The main problem here is that car drivers generally, and Stafford in particular, are universalizing the system of rules for automobiles we've developed, and applying them to everyone. Stafford calls this the "moral activity" of driving, and describes it with a bit too much reverence:
Driving is a very moral activity – there are rules of the road, both legal and informal, and there are good and bad drivers. The whole intricate dance of the rush-hour junction only works because people know the rules and by-and-large follow them: keeping in lane; indicating properly; first her turn, now mine, now yours. Then along come cyclists, innocently following what they see are the rules of the road, but doing things that drivers aren't allowed to: overtaking queues of cars, moving at well below the speed limit or undertaking on the inside.
As Tom Vanderbilt's wonderful book Traffic points out, there are infinite codes and rules for different streets in cities around the world, and they're constantly changing and being negotiated in everyday life. Universalizing one automobile standard -- and this case, a constraining, unnecessary, and boring standard -- is shortsighted at best.

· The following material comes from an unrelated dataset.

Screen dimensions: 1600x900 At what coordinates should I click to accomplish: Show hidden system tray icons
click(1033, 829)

[The orderly chaos of San Francisco's Market Street in 1906.]
|[Part of a Minnesota safety guide for bicyclists from 1946, blaming cyclists for 94% of accidents.]|
|[A 1937 WPA poster on jaywalking.]|
The end result was a system of rules that actively discouraged anybody trying to get around on foot, on bike, or using transit. (For example, streetcars used to let people on and off in the middle of the street.) At some point, you reach the absurd situation we have today, where people walking are forced to press buttons and wait long periods to cross the street, bicyclists are told that they "fare best" when acting like motor vehicles, and you're confronted with stop signs for pedestrians.

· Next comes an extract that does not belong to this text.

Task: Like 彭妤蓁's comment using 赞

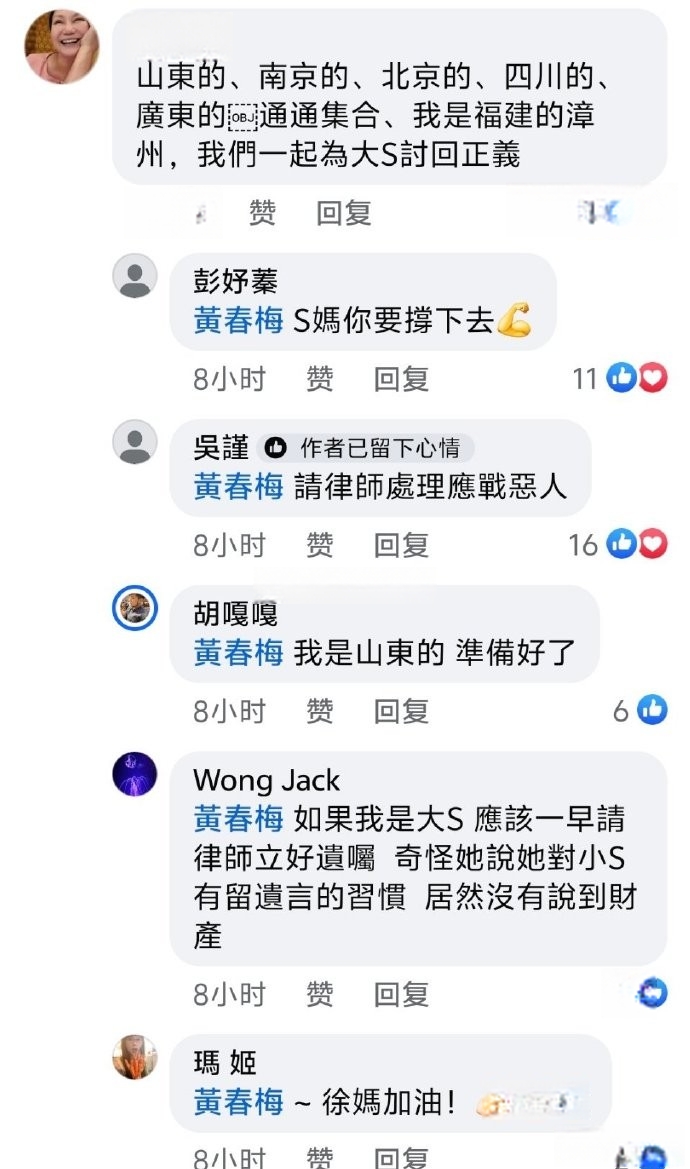Action: (320, 379)
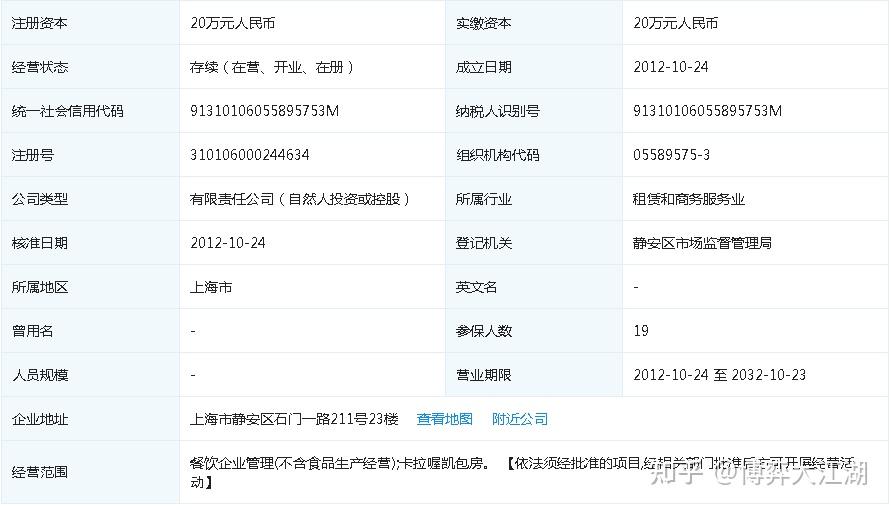The height and width of the screenshot is (510, 891).
Task: Select the 注册资本 value 20万元人民币
Action: (x=232, y=23)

Luckily, today we're starting to see shifts in auto-dominated Anglo-American cities. Trends like shared space, common-sense stop laws, and bicycle boulevards mark a return to a pre-automobile concept of the street, one that relies far more on a latent moral code than an explicit set of often unenforceable rules. The trend these days is not to make everyone in the city behave at all times like a motor vehicle. Rather, it's to make people distractedly operating fast-moving energy-sucking machines behave more like someone on foot.

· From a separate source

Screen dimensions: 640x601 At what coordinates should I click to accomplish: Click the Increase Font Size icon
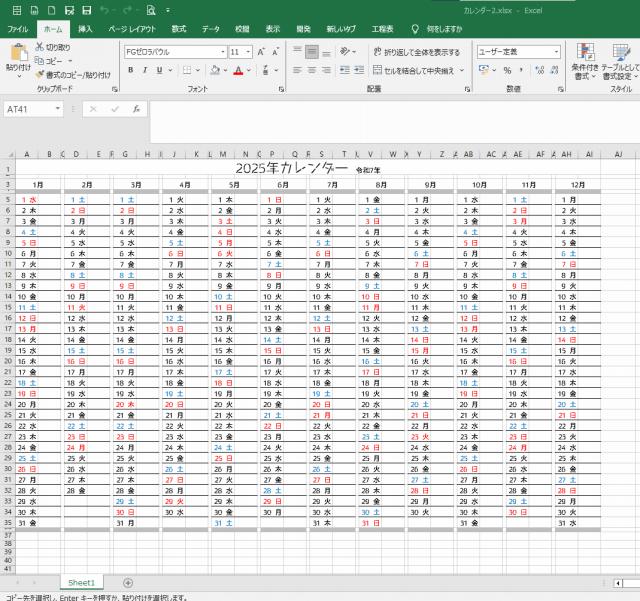click(x=262, y=51)
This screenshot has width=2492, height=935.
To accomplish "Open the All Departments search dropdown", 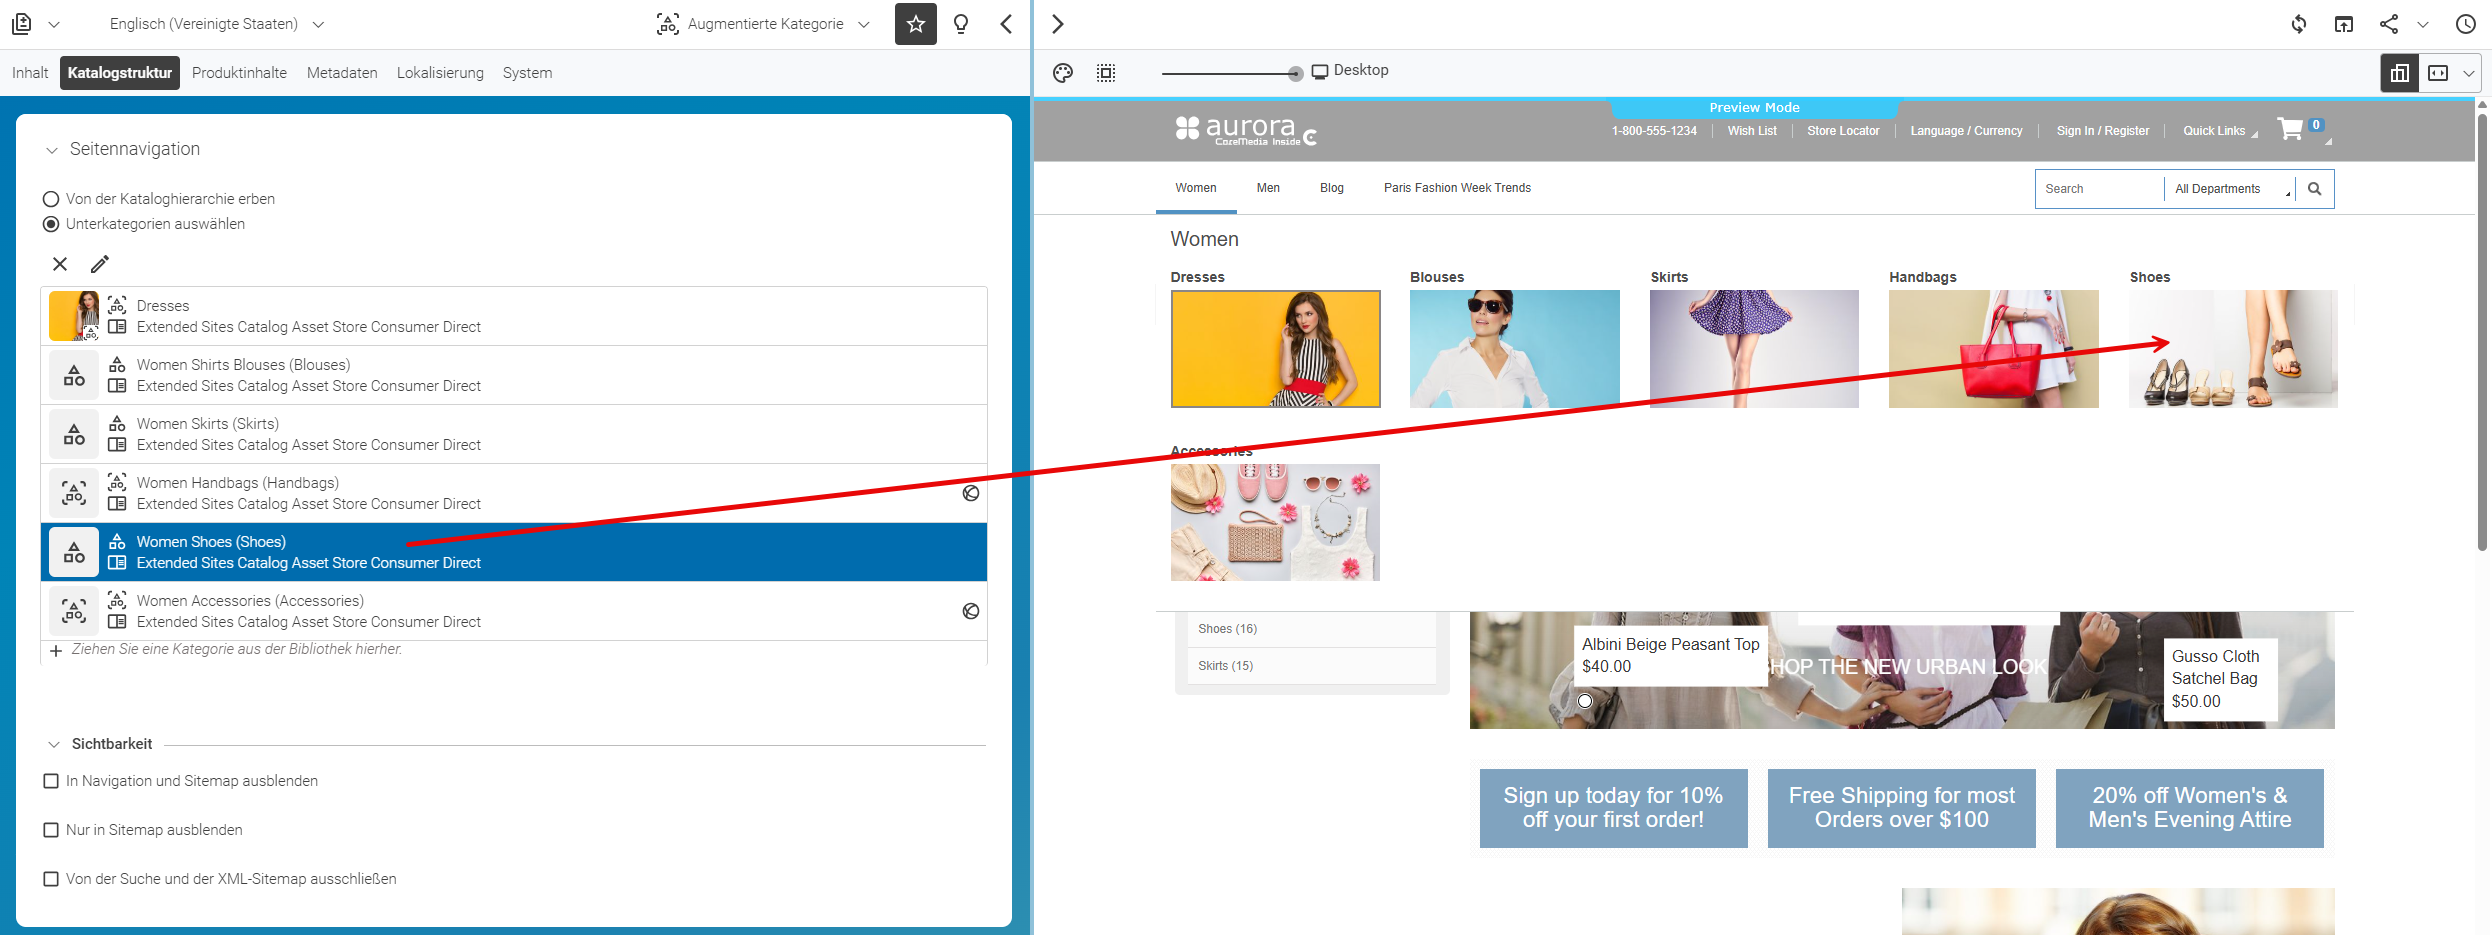I will (x=2231, y=189).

|[A Hans Monderman-inspired "shared space" in London.]|
|[Graphic from NYTimes.]|
I roll through a red light if and only if no pedestrian is in the crosswalk and no car is in the intersection — that is, if it will not endanger myself or anybody else. To put it another way, I treat red lights and stop signs as if they were yield signs. A fundamental concern of ethics is the effect of our actions on others. My actions harm no one. This moral reasoning may not sway the police officer writing me a ticket, but it would pass the test of Kant’s categorical imperative: I think all cyclists could — and should — ride like me.The overwhelming majority of "accidents" on city streets are caused by people driving cars, not only killing each other but killing people trying to walk or bike to get around. There were 176 cyclists and pedestrians killed by cars on the streets of New York City last year. There really isn't an evolutionary or ethical defense of anti-bike rage. The shoe is on the other foot.